People are debating endovascular or surgical, yet these patients are not getting on basic medical therapy or smoking cessation. Heather Gornik

Health disparities is another area where the guideline has expanded its focus, recognizing the intersectionality between social determinants of health and PAD disparities across race, ethnicity, and income level. It advises patient-centric efforts to address some of these disparities, including “identifying patients from disenfranchised at-risk populations for symptoms and signs of PAD, such as exertional leg symptoms and impairment in walking abilities, and conducting regular thorough physical examinations, including assessment of the legs and feet and assessment of pulses for those at risk.”

The guideline also reinforces the importance of longitudinal follow-up, particularly for disadvantaged at-risk populations, and voices support for the broad adoption of quality measures for PAD care as well as education and funding support as proposed in a recent AHA policy statement aimed at driving amputation rates down 20% by the year 2030.

Exercise and Team-Based Care

Since the previous PAD guidelines were released in 2016, the Centers for Medicare & Medicaid Services (CMS) agreed to cover supervised exercise therapy (SET) for patients with PAD. An expanded exercise section has been added. The class 1, level of evidence A recommendations for SET apply to those with chronic symptomatic PAD, with or without revascularization, to improve walking performance, functional status, and quality of life. They also include a recommendation for structured community-based exercise programs with behavioral change techniques in those with chronic symptomatic PAD. Additionally, in those with functionally limiting claudication, the guideline gives a class 1, level of evidence A recommendation for either SET or a structured community-based exercise program as an initial treatment option.

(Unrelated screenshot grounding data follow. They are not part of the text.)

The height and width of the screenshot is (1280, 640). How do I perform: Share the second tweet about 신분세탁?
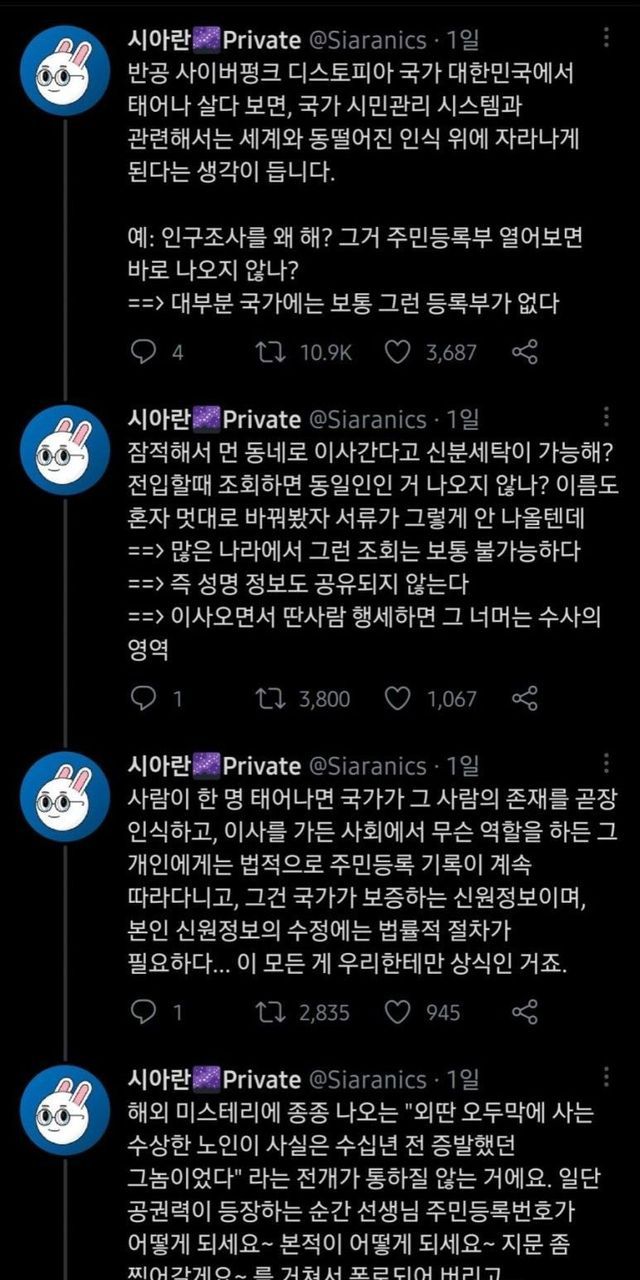click(525, 698)
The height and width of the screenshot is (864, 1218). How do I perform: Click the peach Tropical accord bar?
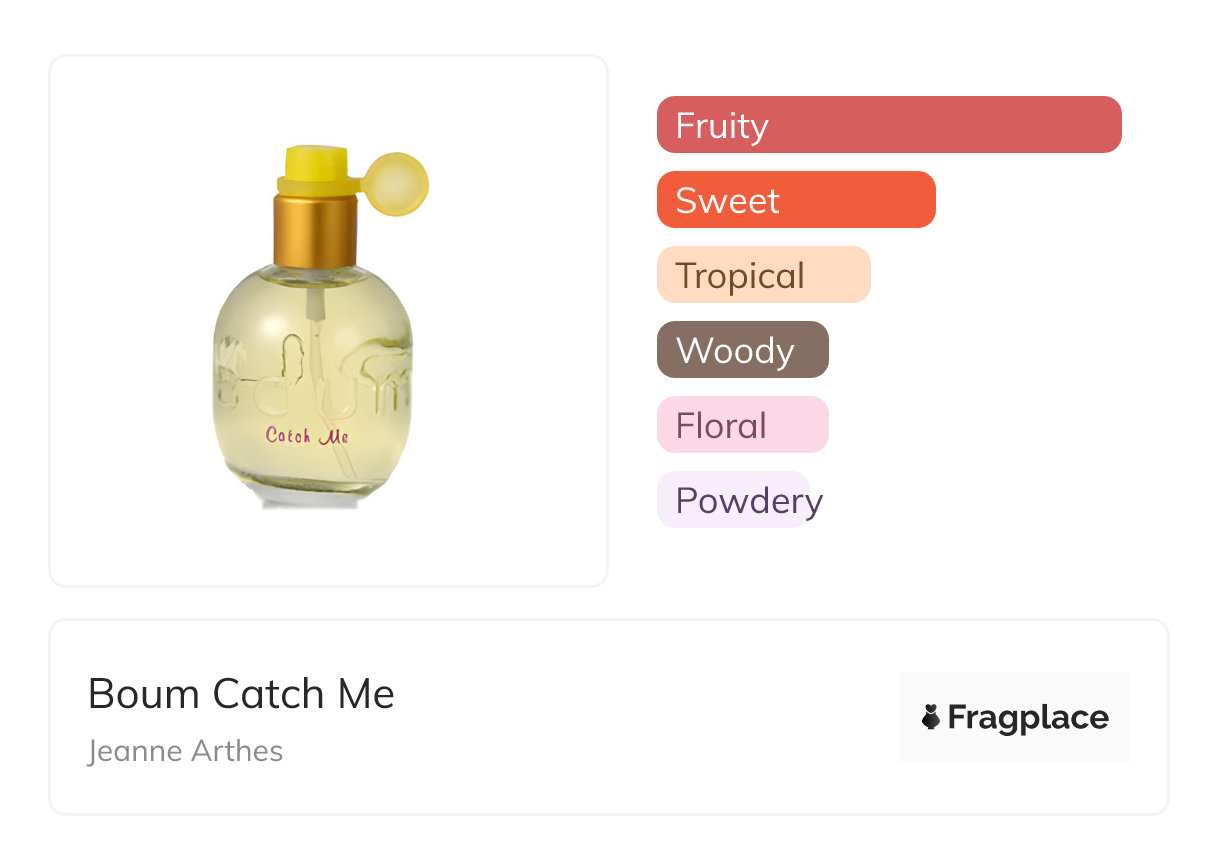click(x=763, y=275)
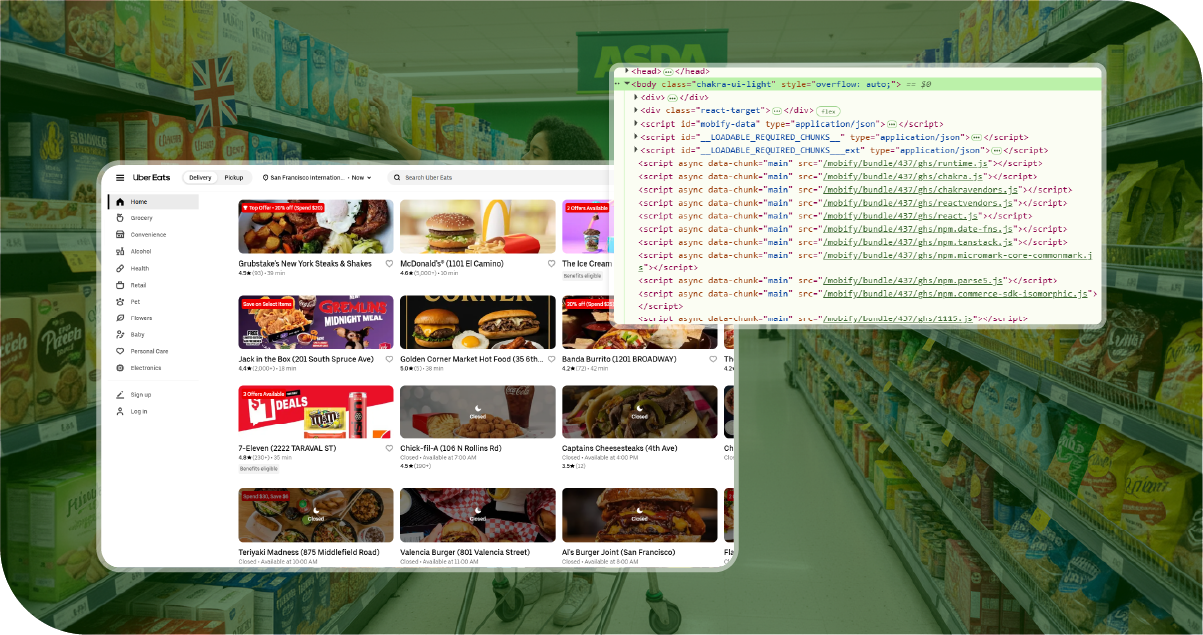The height and width of the screenshot is (635, 1203).
Task: Open the Now delivery time dropdown
Action: (359, 178)
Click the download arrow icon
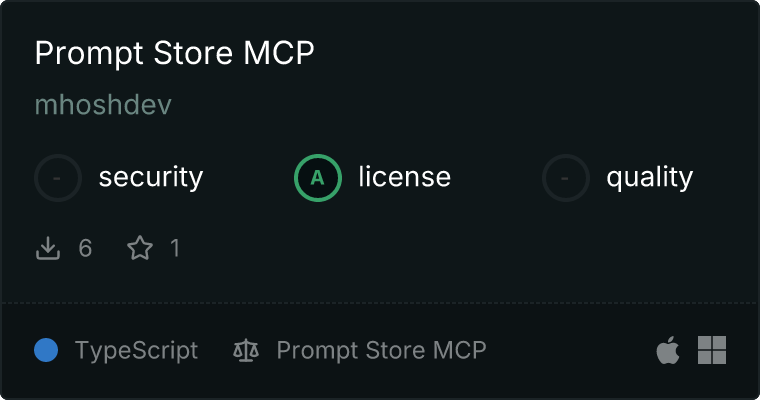Screen dimensions: 760x400 pyautogui.click(x=48, y=248)
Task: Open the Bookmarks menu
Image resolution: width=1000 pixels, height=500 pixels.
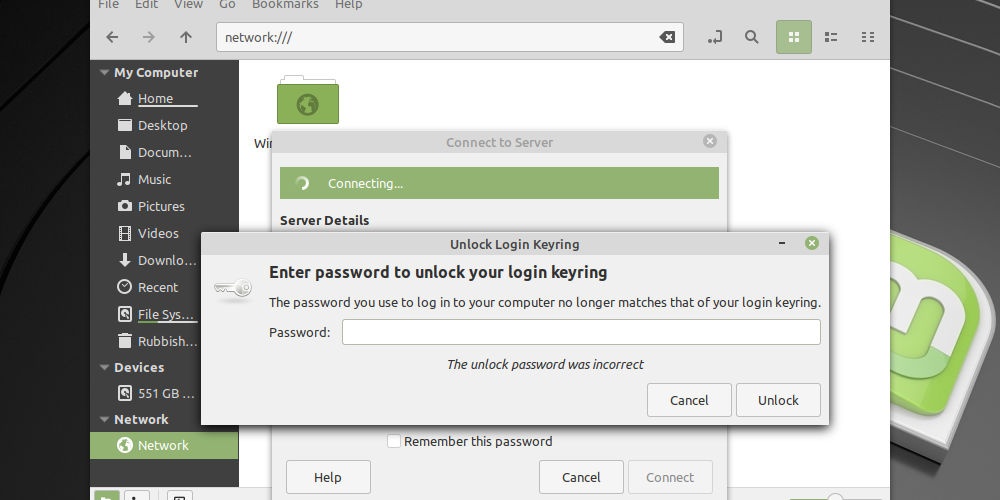Action: 285,5
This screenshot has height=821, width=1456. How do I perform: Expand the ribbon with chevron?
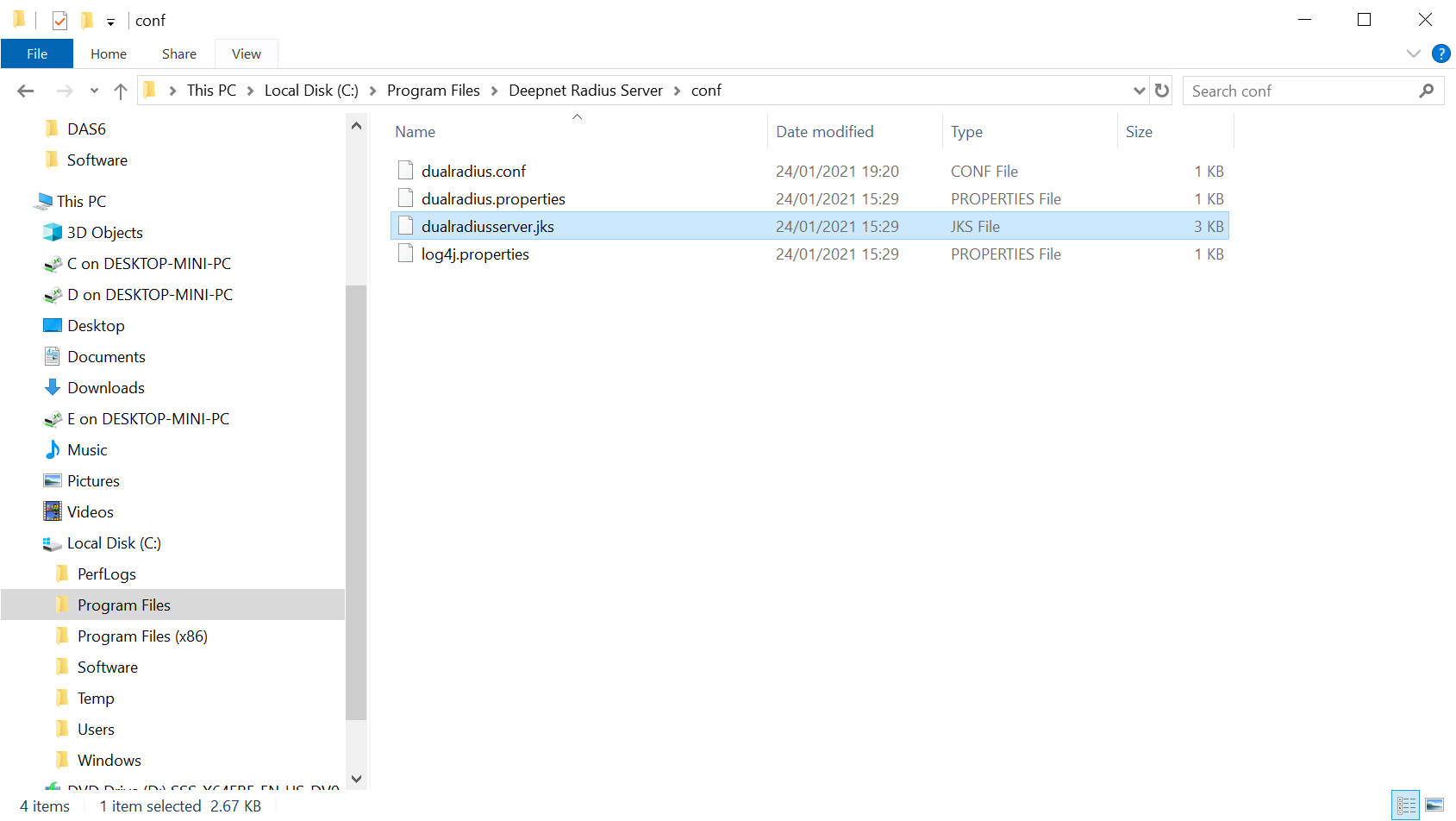(1414, 53)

The guideline committee notes that while the evidence base is strongest for SET, structured exercise programs encompass a range of options that can be considered, including those in nonclinical settings such as home-, community-, and neighborhood-based programs.

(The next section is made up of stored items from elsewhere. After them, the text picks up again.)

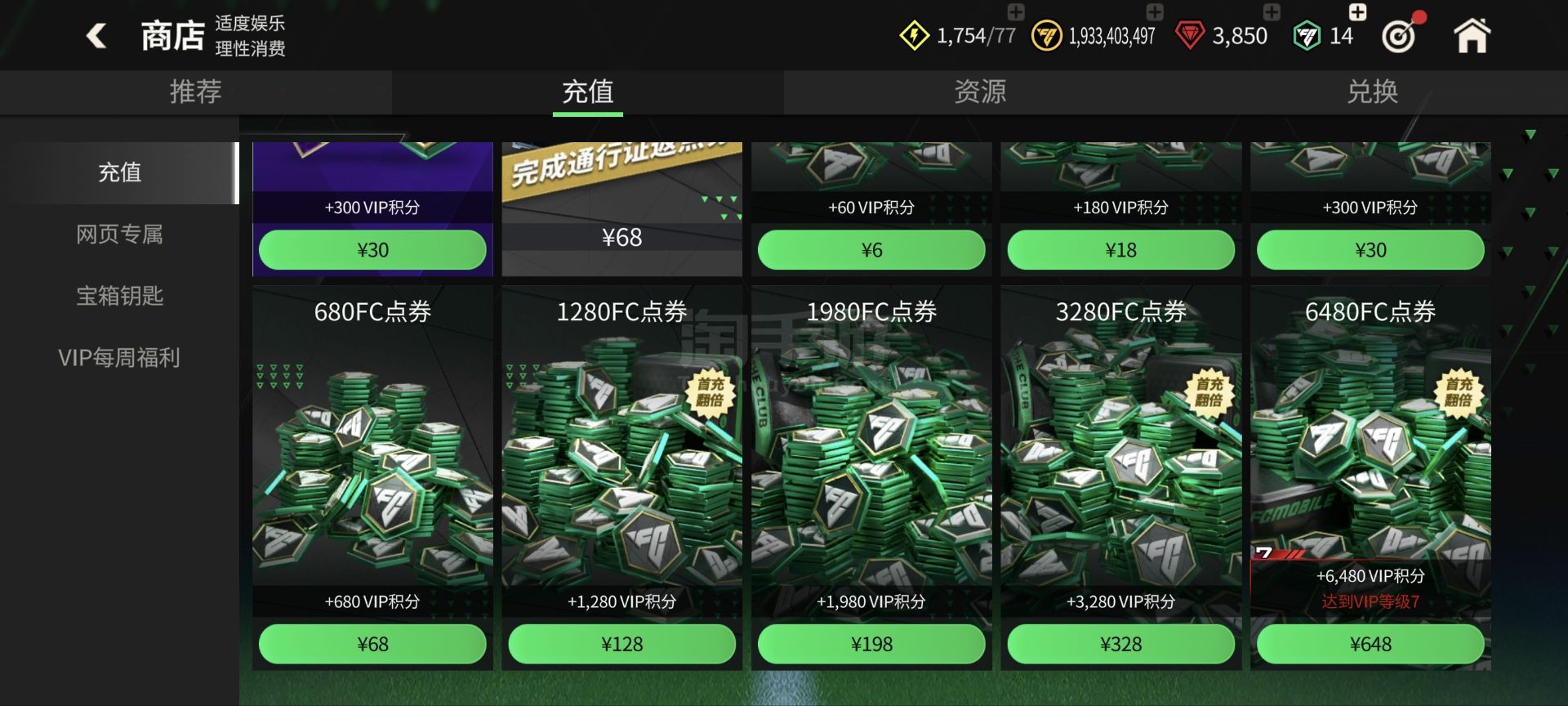The image size is (1568, 706).
Task: Select 网页专属 in the sidebar
Action: point(119,235)
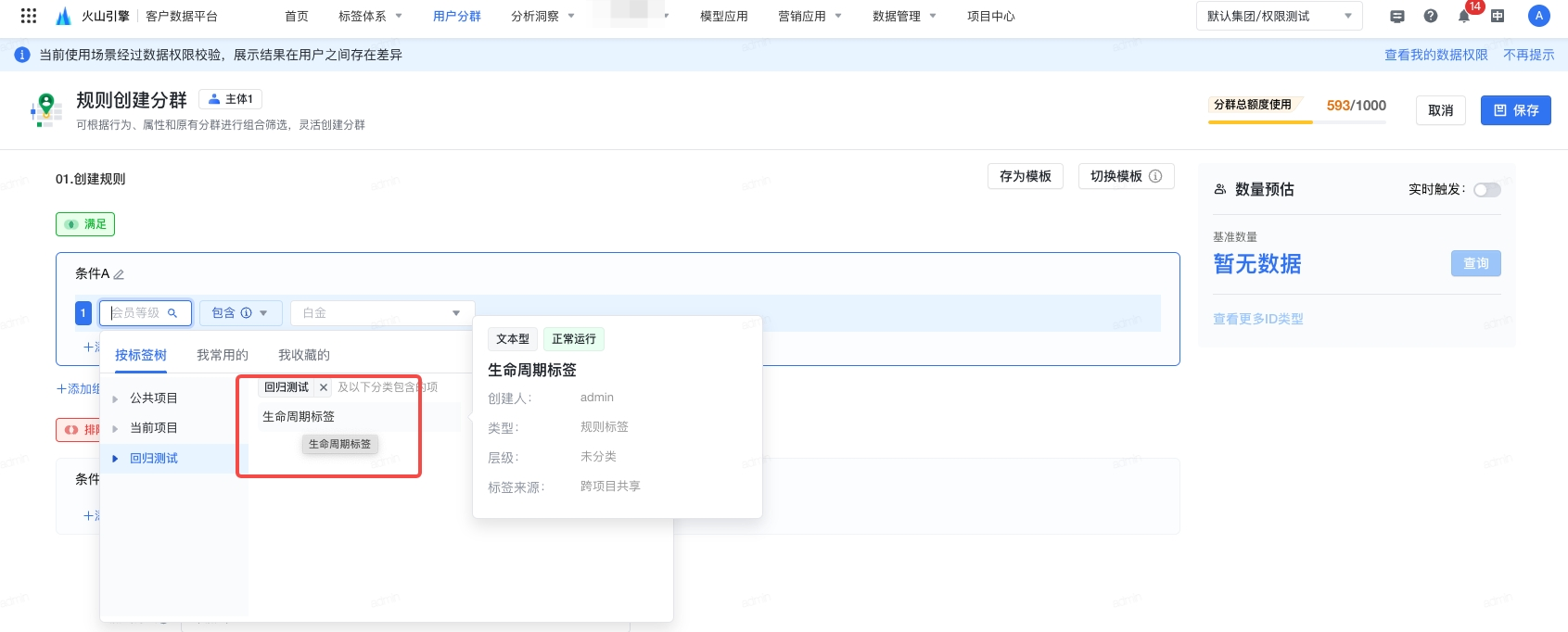Viewport: 1568px width, 632px height.
Task: Open the 包含 operator dropdown
Action: pos(240,313)
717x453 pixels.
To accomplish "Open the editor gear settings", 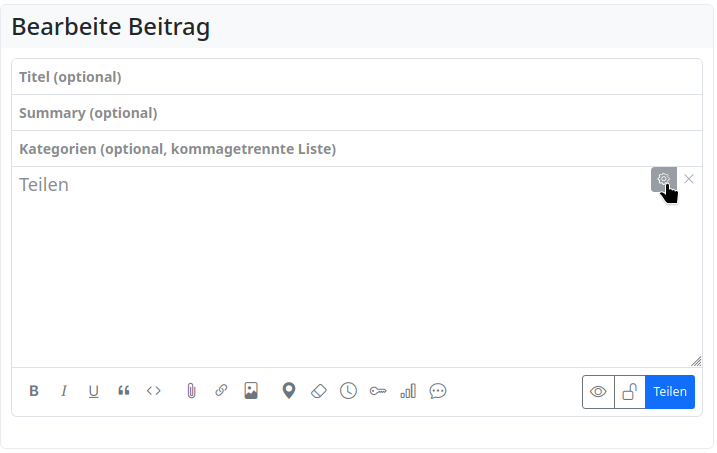I will pyautogui.click(x=663, y=179).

Gornik said the expanded emphasis on these programs is important given that traditional advice given to PAD patients such as walking more has not been effective. The guideline notes that this type of advice should “only have a limited role in care when structured exercise programs are unavailable.”

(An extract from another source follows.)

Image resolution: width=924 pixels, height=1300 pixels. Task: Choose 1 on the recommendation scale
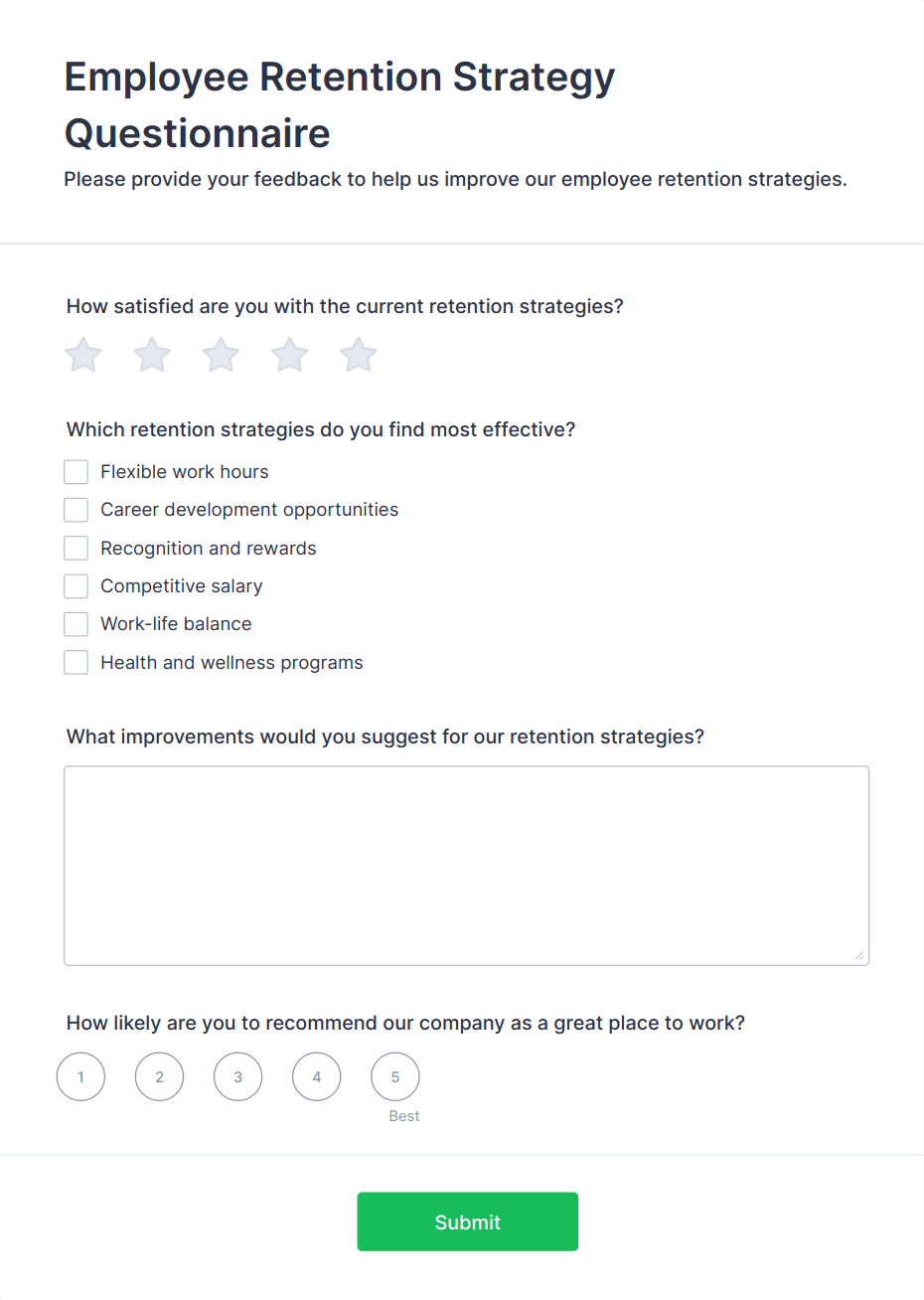click(80, 1076)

“The other piece that I think is new and really exciting is the importance of foot care across the whole spectrum of PAD,” Gornik said. “So, not just preventive foot care, but also the importance of foot care and foot care professionals in managing patients with CLTI.”

The American Podiatric Medical Association collaborated on the guideline, which features sections on risk factors for foot ulcers and components and questions that should be included in comprehensive foot assessments.

A consistent theme that runs through the new guideline is collaborative vascular care, particularly team-based care for CLTI. According to Gornik, the recommendations reflect the multispecialty nature of the writing committee and the realization that there are many different ways to provide care for patients with PAD.

“The medical therapy, the revascularization experts, endovascular, surgical, maybe both; the foot care experts, the wound-healing experts, the people who have input on what will be a shoe-able foot and a functional limb and a prosthesis in the future. You want all those people to work together to try to save as much of the patient's limb as possible, so they have good functional outcomes,” she added.

While asymptomatic patients with PAD may not need a whole team, Gornik and the guideline committee say collaborative care is a must for those in the most severe subset of disease.

“That being said, some permutations of the team could be involved in the patient's care depending on the complexity of their individual situation,” Gornik added. “In order for us to move the needle on the outcomes in PAD, which historically have not been great, we really all need to work together.”